Kodlama Stili Nedir?
Kodlama stili, herhangi bir dil için yazım ve isimlendirme konusunda genel kabul görmüş kurallardır diyebiliriz. Ancak kurallardır demiş olsak da bunların bir zorlama olmadığı, genel kabul görmüş, deneyimler sonucu elde edilmiş olan bilgi olduğu gözden kaçırılmamalıdır. Örneğin http://wwws.sun.com/software/sundev/whitepapers/java-style.pdf adresinde yer alan ve Sun'ın kendi içinde Java dili ile kodlama konusunda kullandığı standartların yer aldığı belgede, bu belgenin oluşturulabilmesi için yazarın yüzbinlerce satır JDK kodu inceleyip bu belgeyi oluşturduğu "Background" kısmında belirtilmiştir. Tabii ki pek çok farklı kodlama stili bulunmaktadır.

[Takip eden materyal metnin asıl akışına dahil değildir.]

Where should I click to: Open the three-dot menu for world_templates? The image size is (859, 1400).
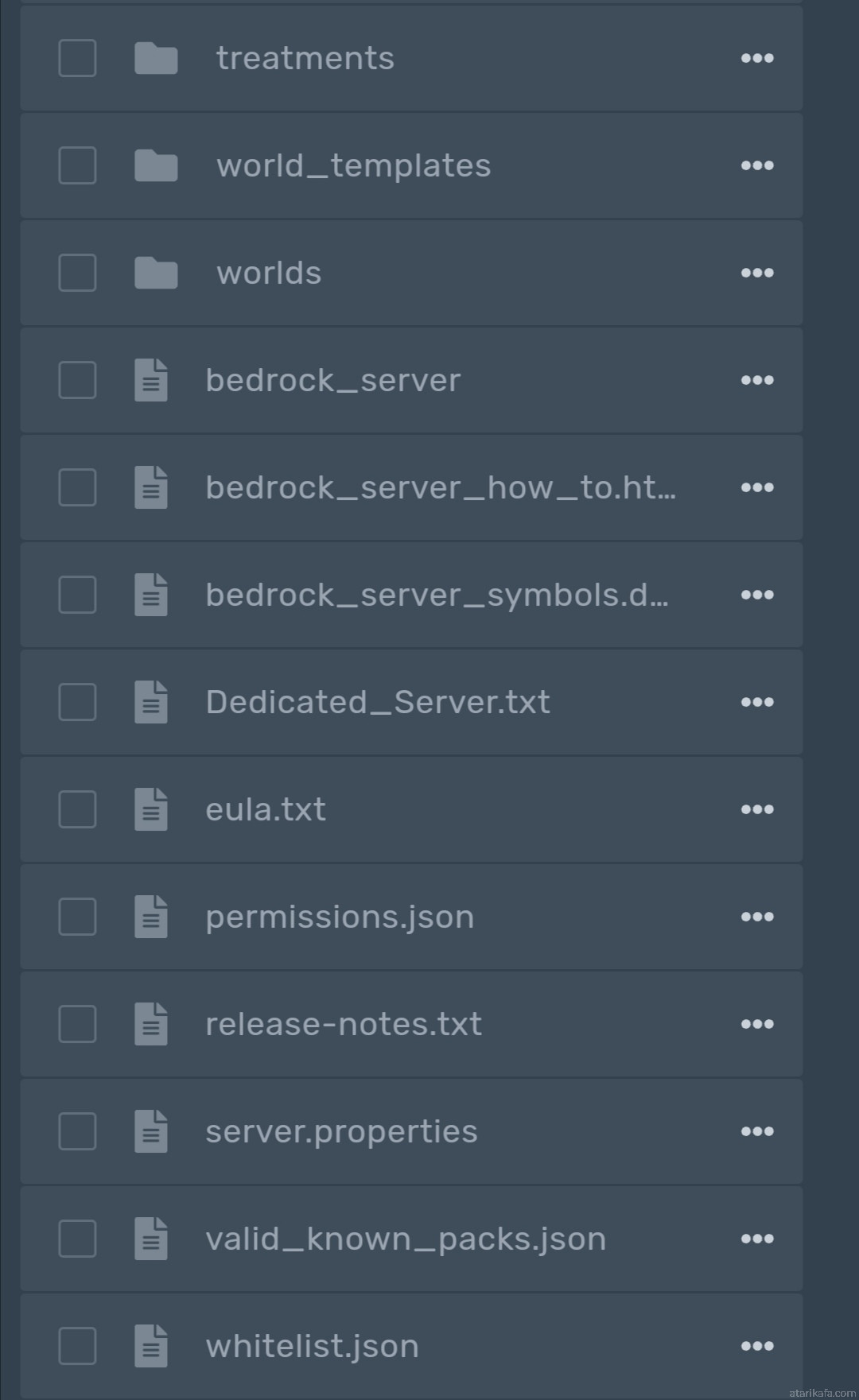[757, 165]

Linus TORVALDS tarafından hazırlanan "Linux Kernel Coding Style" ve GNU'ya ait "GNU Coding Standards" gibi standartlar bunlara örnek gösterilebilir.

Ayrıca kodlama stilinin tanımından da anlaşılabileceği gibi bu kavram gösterim kavramını da içermektedir. Çünkü genellikle kodlama stiline ilişkin bilgiler isimlendirme gibi bir başlık altında gösterimi de ele almaktadırlar. Örnek olarak, Linux Kernel Kodlama Stili isimli makalede de böyle bir başlık bulunmaktadır.

Kod Örneklerimiz İçin Uyarı
Her ne kadar makalemizi Türkçe yazıyor olsak da özellikle kod örneklerimizde İngilizce isimleri tercih edeceğiz. Amacımız konuyu orjinal kaynaklara sadık kalarak anlatmaktır. Bu durumun mazur görüleceğini umuyoruz. Durumun Türkçe için uygulaması ise tabii ki okuyucularımıza kalıyor.

Hangisi Daha Okunabilir?
Aşağıdaki kodlardan ilki üzerinde pek düşünülmeden, sadece kodun çalışıyor olmasının yeterli olduğu düşünülerek hazırlanmıştır, diğeri ise aynı kodun çok katı biçimde uygulanmasa da Macar Gösterimi ile yazılmış eşleniğidir.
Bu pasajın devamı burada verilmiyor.